Neurologic impairment (NI), including CP, is considered to be largely determined by antenatal events. To explore the impact of antenatal and neonatal events and therapies we compared 72 singleton inborn infants born'83-'91 with neurologic impairment (NI) at 20 months corrected age (xbar Bwt 1kg; xbar GA 28 wks, 58% black, 53% male), including 50 with CP (25 di-, 12 hemi-, 13 quadri-plegia); 11 hypotonia, 4 hypertonia and 7 hydrocephalus to the next born neurologically normal (NN) VLBW matched by BWt, GA, and race, and sex.

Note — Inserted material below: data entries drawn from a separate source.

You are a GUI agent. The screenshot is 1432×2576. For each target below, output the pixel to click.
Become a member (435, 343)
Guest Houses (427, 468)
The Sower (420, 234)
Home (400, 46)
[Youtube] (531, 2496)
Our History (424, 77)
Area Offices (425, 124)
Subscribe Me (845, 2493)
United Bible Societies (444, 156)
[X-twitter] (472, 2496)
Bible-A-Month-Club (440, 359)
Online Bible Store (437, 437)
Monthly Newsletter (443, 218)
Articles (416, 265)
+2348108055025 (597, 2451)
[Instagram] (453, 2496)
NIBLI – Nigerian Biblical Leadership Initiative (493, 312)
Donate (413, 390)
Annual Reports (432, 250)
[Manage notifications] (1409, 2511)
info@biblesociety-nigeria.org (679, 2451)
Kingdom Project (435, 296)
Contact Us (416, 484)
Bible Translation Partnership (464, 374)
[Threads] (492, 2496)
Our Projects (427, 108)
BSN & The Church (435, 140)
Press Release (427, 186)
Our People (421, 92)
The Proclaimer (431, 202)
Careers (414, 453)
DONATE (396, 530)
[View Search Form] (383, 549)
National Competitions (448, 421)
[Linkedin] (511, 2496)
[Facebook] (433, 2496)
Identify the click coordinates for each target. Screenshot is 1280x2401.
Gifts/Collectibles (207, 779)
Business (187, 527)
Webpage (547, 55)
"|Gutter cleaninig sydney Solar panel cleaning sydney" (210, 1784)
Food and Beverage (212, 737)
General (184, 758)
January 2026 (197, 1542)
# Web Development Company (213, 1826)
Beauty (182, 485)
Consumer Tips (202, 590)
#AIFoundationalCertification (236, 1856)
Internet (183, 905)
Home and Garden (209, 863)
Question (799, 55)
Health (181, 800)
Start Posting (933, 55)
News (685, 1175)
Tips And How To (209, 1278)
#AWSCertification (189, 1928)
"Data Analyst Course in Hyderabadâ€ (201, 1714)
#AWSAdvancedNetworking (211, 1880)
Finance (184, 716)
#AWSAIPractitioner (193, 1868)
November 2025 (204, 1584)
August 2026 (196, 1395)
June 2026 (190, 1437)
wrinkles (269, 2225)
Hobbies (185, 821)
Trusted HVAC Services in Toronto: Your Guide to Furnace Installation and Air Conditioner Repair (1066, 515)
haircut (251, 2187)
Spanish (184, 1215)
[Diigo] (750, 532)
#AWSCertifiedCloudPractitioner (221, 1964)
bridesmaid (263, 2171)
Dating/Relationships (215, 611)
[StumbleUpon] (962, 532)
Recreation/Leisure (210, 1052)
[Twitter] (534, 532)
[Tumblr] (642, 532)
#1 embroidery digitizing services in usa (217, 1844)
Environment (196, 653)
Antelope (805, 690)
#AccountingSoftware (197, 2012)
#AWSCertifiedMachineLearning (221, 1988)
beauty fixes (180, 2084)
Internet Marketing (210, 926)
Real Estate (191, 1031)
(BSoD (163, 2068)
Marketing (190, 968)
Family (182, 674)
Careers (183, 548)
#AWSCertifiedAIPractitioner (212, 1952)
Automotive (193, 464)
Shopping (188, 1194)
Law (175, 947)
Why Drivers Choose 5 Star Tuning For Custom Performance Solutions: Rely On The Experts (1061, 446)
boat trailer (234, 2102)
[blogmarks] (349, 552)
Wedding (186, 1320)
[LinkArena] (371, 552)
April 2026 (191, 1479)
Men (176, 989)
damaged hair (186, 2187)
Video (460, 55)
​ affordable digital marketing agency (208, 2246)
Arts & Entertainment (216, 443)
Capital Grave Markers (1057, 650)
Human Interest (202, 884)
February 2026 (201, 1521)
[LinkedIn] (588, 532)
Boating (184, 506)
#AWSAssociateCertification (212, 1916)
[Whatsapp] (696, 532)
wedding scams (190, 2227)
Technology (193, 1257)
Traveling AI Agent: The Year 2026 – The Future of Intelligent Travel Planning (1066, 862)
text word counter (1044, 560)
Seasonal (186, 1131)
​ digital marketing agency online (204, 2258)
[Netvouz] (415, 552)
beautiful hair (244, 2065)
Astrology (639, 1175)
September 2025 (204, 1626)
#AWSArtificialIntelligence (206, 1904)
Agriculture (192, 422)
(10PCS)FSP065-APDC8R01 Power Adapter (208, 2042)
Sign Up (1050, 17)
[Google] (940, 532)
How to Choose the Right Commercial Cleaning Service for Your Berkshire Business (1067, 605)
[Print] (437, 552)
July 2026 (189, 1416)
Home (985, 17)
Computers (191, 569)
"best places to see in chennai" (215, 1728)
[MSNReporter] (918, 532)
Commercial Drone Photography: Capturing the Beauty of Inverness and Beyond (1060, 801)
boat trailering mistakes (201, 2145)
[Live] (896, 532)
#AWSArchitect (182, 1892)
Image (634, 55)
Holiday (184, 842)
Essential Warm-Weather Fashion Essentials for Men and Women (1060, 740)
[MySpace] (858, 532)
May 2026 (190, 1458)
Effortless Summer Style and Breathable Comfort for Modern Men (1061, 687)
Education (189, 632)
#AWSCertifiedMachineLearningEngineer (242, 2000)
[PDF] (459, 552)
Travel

There were no differences in antepartum or intrapartum complications/therapies including preeclampsia, antenatal steroids and tocolytics. Nor did chorioamnionitis (NI 46% vs NN 43%) or magnesium (Mg) therapy differ (NI 22% vs NN 21%). See table for significant differences. Although few mothers were screened for cocaine, 10 of 16 (63%) of the NI group screened were positive at delivery vs 3 of 13 (23%) in the NN group (p<.03).

Table 1

Multivariate analysis controlling for Bwt, GA, race, sex and birth period(<'90vs'90+) revealed direct and independent effects of severe US abn., O2 at 36 wks, and sepsis on NI, but not T4. Mg had no direct effect on NI, but had a moderating effect on the relationship between severe US abn. and NI. Consideration of the 50 cases with CP only, revealed similar results.

Thus, neonatal sequelae rather than prenatal factors determine the risk of NI, including CP, among VLBW. The role of maternal cocaine abuse needs to be examined prospectively.